Data is the way to bridge the gap between the realities of slow and unreliable shipping and rising supply chain expectations and “visibility is the new substitute for speed”, said a senior executive from Kuehne + Nagel – the world’s largest ocean freight buyer – at a recent industry event. But he also noted that it must be good data and as near real-time as possible to be of genuine benefit.
Unfortunately, much of the very large quantity of data latent in the shipping world today is not good, not real-time, and remains tremendously fragmented.
The need for and value of high-quality visibility data and analytic capabilities is increasingly significant for shipping, added the Kuehne + Nagel executive. IoT has, therefore, become a foundational building block for the successful digitalization of shipping, giving shippers and carriers alike trusted visibility and actionable insights into where shipments and assets are going, what condition they’re in and where they can be routed to achieve more efficient delivery and return-on-assets.
As Gartner said earlier this year, “the increased availability of Internet of Things (IoT) data and extended external data sources such as weather or traffic conditions allow organizations to anticipate future scenarios and make better recommendations in areas such as supply chain planning, sourcing and transportation.”
IoT data is also crucial to feed the growing wave of analytics, AI and ML that will drive more automated and intelligent decision-making in shipping, transportation and logistics. But big data that is bad data won’t solve anything. IoT data has trust baked in to support digital transformation.
The Internet of Shipping – IoT adoption trends
So, where are we at today with IoT adoption in the digitalization of shipping and what does the IoT provider community need to do next, working alongside the shipping community?
Analyst Berg Insight reports that the global installed base of active cargo unit tracking devices reached 6.1 million units in 2018 and will grow at a compound annual growth rate (CAGR) of 27.3% to reach 20.4 million by 2023. That includes trailers, intermodal containers, rail freight wagons, air cargo containers, cargo boxes and pallets.
Trailers are by far the largest segment.
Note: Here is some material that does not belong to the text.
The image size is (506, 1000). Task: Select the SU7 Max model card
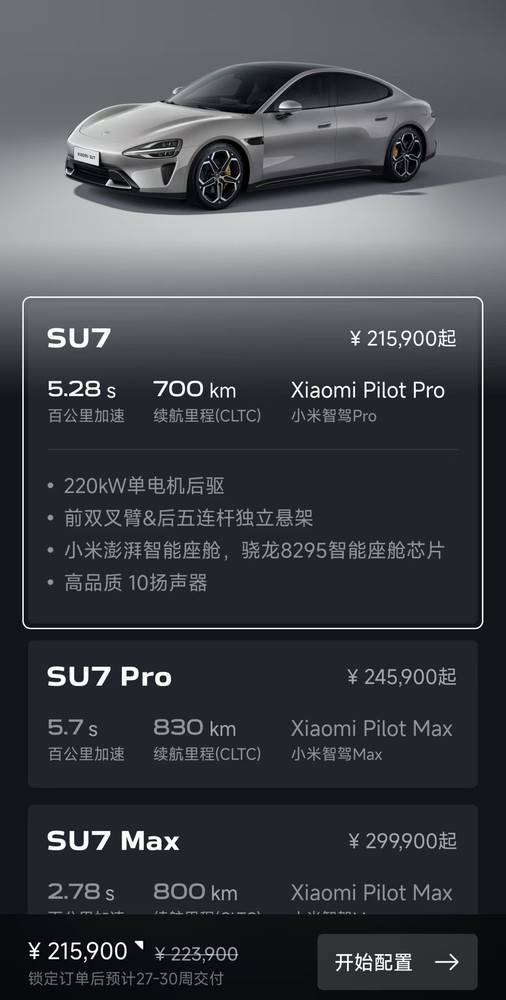click(x=253, y=859)
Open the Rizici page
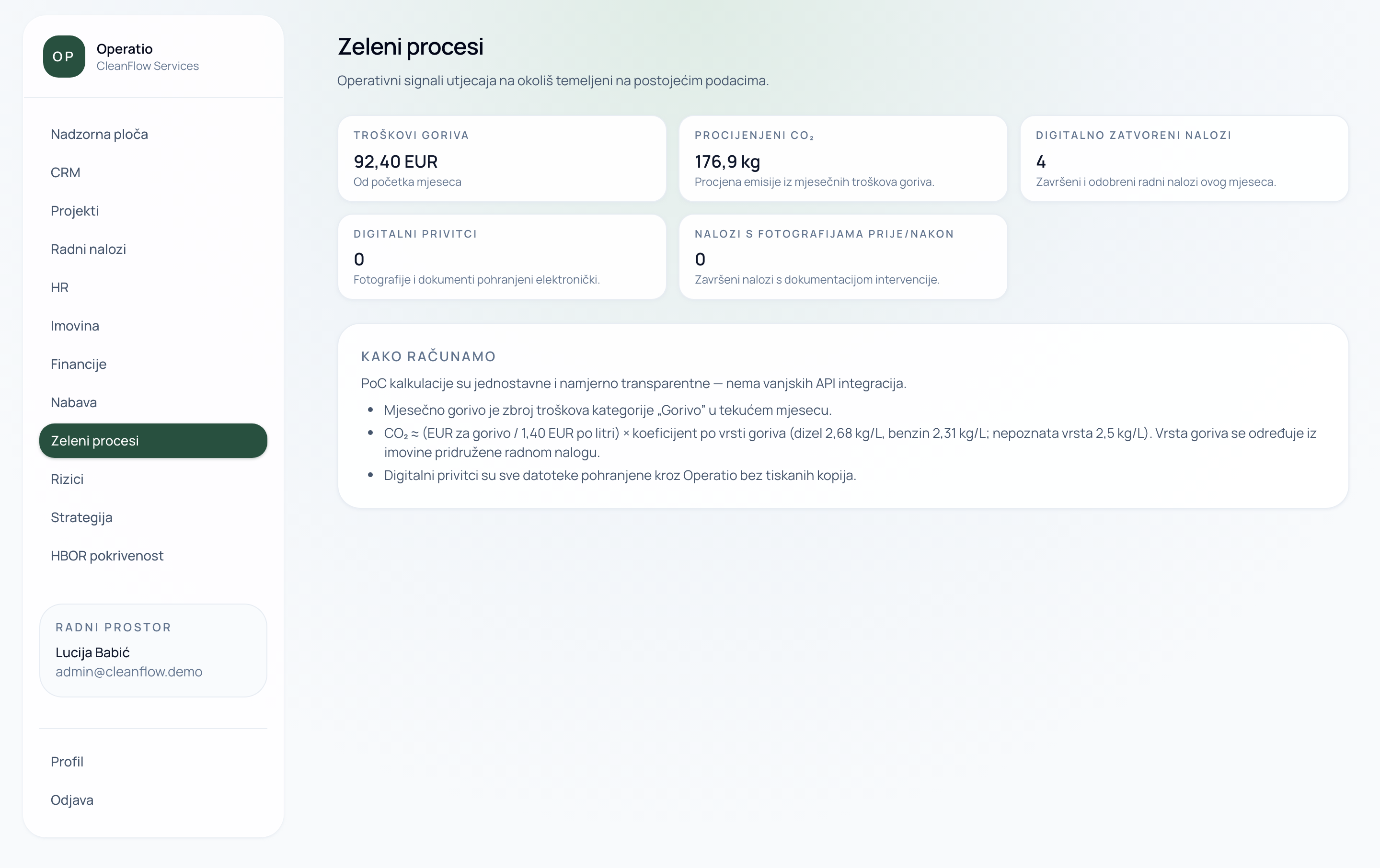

However, Berg forecasts several years of healthy growth to come in the freight container segment. “Growing at a CAGR of 16.3%, the total market value is forecasted to reach € 1.8 billion in 2023.”
Precise data on the number of IoT devices installed on freight containers are unfortunately still hard to come by. Maritime consulting firm SeaIntelligence recently predicted that by 2025, real-time tracking technology will be standard in 600,000 containers worldwide. Real-time container tracking will “quickly shift from competitive differentiator to ‘must-have’ qualifier,” said Lars Jensen, CEO and Partner at SeaIntelligence.
Here at ORBCOMM, we estimate approximately 600 to 700,000 containers today are fitted with permanent IoT telematics devices, with the refrigerated container segment clearly heads and shoulders above other equipment types. That’s understandable given the nature of refrigerated cargo and the desire to reduce cargo damage, loss and claims with remote condition monitoring.
As we discussed at the recent Intermodal Europe event, container shipping lines are the primary IoT investors today, with smaller and regional carriers moving the fastest to deploy. But container lessors and OEMs are entering the space and for the future, we predict more factory-installed IoT devices at the point of container manufacture.
We are also seeing growing interest in the use of the IoT to deliver real-time vessel connectivity, improving crew safety by eliminating manual inspections on-board and enabling better control and planning. Solutions such as VesselConnect are closing the visibility gap at sea and allowing carriers to integrate data from point of load right through to destination.
Approaches to Scaling at Speed
Supporting the industry to scale at speed with intelligent IoT is now a primary challenge for the technology supplier community. That includes innovative approaches to enable faster device installation, fast-tracking IoT eco-system development, and collaboration to define and deliver on new analytics use cases.
Facilitating multiple data streams and making it easy to integrate data from multiple sources is also crucial. As we have been discussing for several years now, interoperability and open standards are crucial enablers for IoT adoption as part of digital transformation. It is therefore heartening to see the emergence of industry initiatives such as the Digital Container Shipping Association (DCSA) and the Container Owners Association (COA) workgroup to develop telematics interoperability standards for containers.
As COA notes, and as we discussed last year at Intermodal Europe, “one of the issues facing the industry is to find technology to permit the different systems to communicate with each other. The increase of partner shipping lines using the same vessel along with shipper owned container requires a level of commonality”.
The COA workgroup, in which ORBCOMM is an active participant along with other IoT suppliers to the container industry, is now developing an open standard at the application layer level to permit interoperability of telematics device data. The initiative will start with refrigerated containers, but then expand to cover all container types, paving the way for container owners to have multiple choices of vendors and platforms for their container fleets when choosing telematics systems.
We applaud DCSA and COA for fostering cross-industry collaboration and dialogue on open standards as a key building block for digital transformation. Looking forward, these initiatives will also contribute to the big goal of end-to-end supply chain visibility, integrating cargo and shipment data from first to last-mile across production, trucking, rail, warehousing, ocean, ports and more. The smart and hyper-connected E2E supply chain is not yet a reality, but we can be sure it is coming towards us. And the digital container shipping enterprise, powered by IoT, will be one of the key pillars.